Electronics company Plastic Logic, a Cambridge University spin-out, is set to receive up to $700 million in a deal with Rusnano, Russia’s state-backed nanotechnology corporation.
As reported in the Financial Times, The Wall Street Journal and confirmed on Plastic Logic’s website, Rusano has finalised a deal that will see the Russian government get a stake of about 25% in the UK company.
Plastic Logic, a global market leader in plastic electronics, has received an initial investment package of $300m. It is understood that Rusnano, the Russian Corporation of Nanotechnologies, is providing an initial investment of $150m as an equity stake in Plastic Logic and will provide further partial guarantees for a further $100m of debt. This tranche will help finance the construction of a plastic electronics fabrication plant in Zelenograd, outside Moscow.
Venture capital firm Oak Investment Partners, Plastic Logic’s lead investor, is investing an additional $50m as part of the project investment plan.
At the launch of the Global Manufacturing Festival: Sheffield in London yesterday, manufacturing editor of the Financial Times Peter Marsh, who broke the story, asked the business minister Mark Prisk if he thought the Russian investment was a missed opportunity for British industry.

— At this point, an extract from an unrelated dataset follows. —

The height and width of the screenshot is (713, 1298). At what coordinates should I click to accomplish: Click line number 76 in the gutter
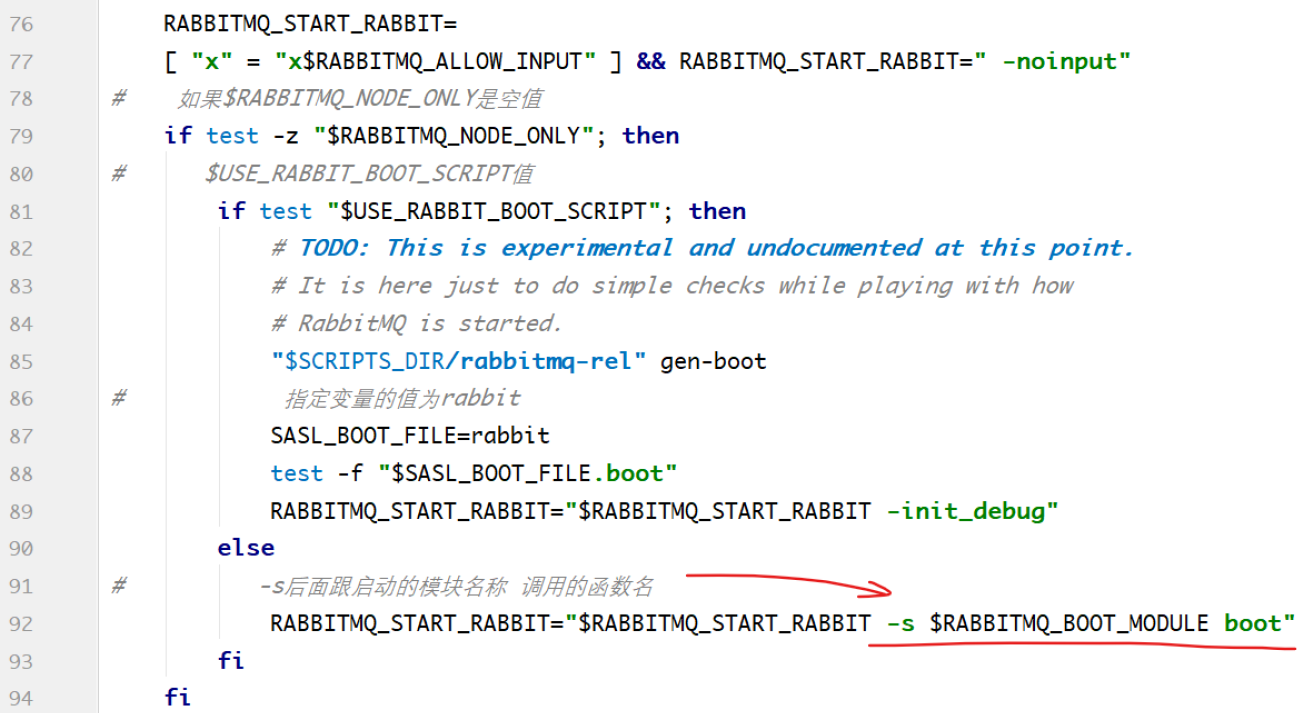click(21, 23)
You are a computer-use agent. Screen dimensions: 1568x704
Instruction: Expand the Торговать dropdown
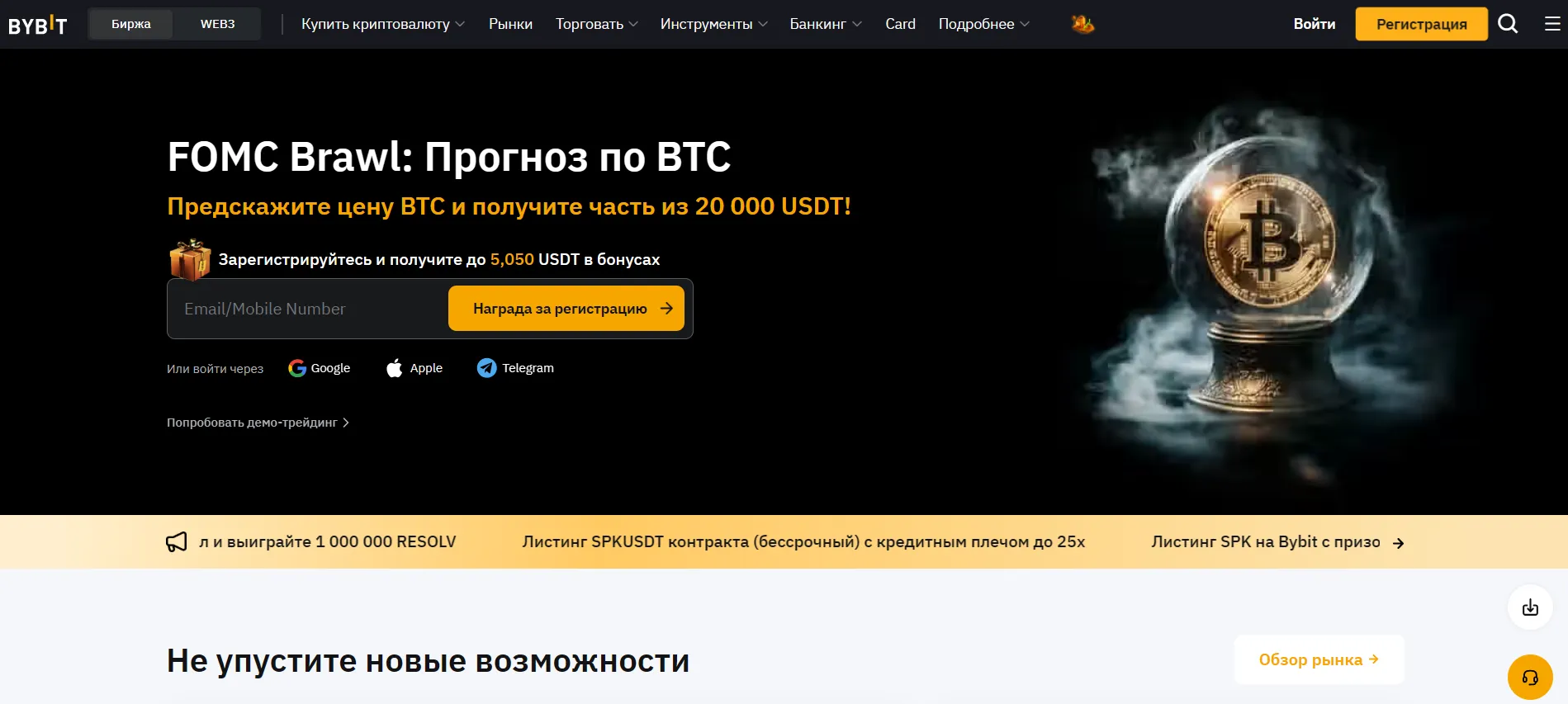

Mr Prink said: “This is just one opportunity. It is perhaps disappointing that a UK entity has not backed the venture, but there are many other opportunities in to commercialise good ideas that we aim to help British companies capitalise on.”
In the FT article, the science minister David Willets told Mr Marsh that there was “no way” any UK government agency would invest $650m (the figure known at the time) into a technology company to help its expansion.
Plastic Logic was co-founded as a spin-out from Cavendish Laboratory at Cambridge University by Professor Sir Richard Friend and colleagues in 2000. Its approach to electronics solves a problem in manufacturing high resolution transistor arrays on flexible plastic substrates by using a low temperature process without mask alignment.
The company says its process simplifies the conventional amorphous silicon processes, using a novel mix of standard production equipment from display manufacturing and other industries.